-- Start --

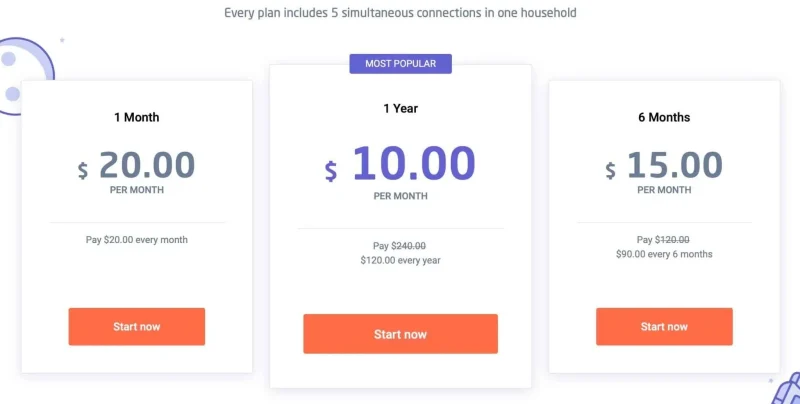Select the 1 Year plan title
Image resolution: width=800 pixels, height=404 pixels.
point(400,109)
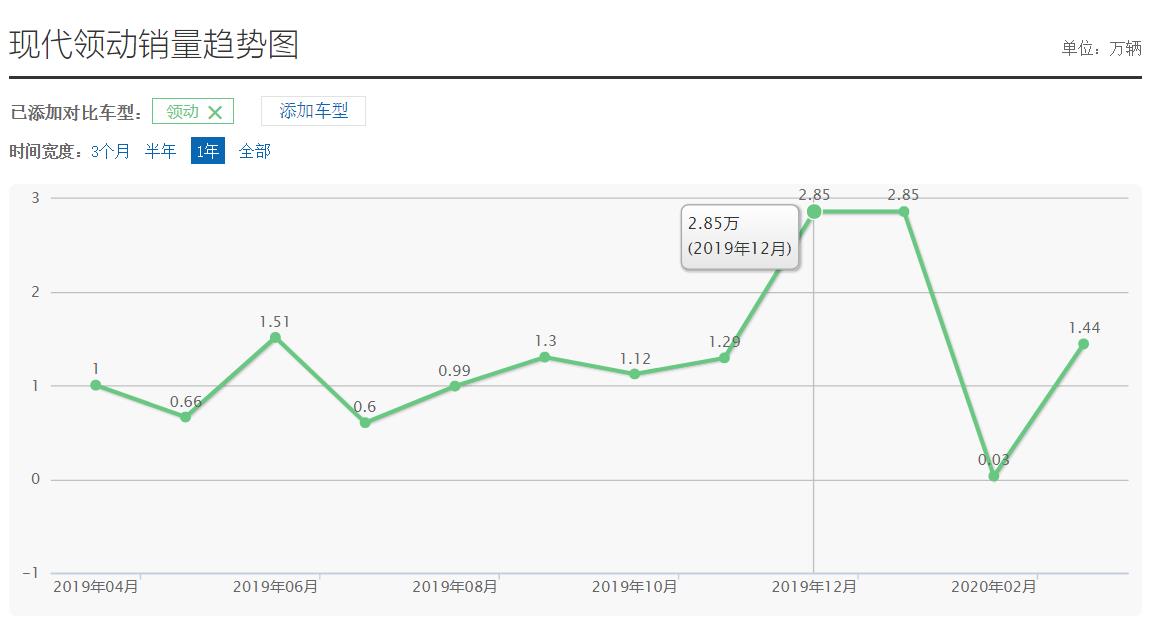Click the X to remove 领动 comparison tag
The width and height of the screenshot is (1152, 626).
tap(215, 111)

-- End --

-- What is expected --
Please reproduce the whole listing above word for word, leaving out the pictures.

-- Solution --
Select the 1 Year plan title
Image resolution: width=800 pixels, height=404 pixels.
point(400,109)
Click the X to remove 领动 comparison tag
The width and height of the screenshot is (1152, 626).
tap(215, 111)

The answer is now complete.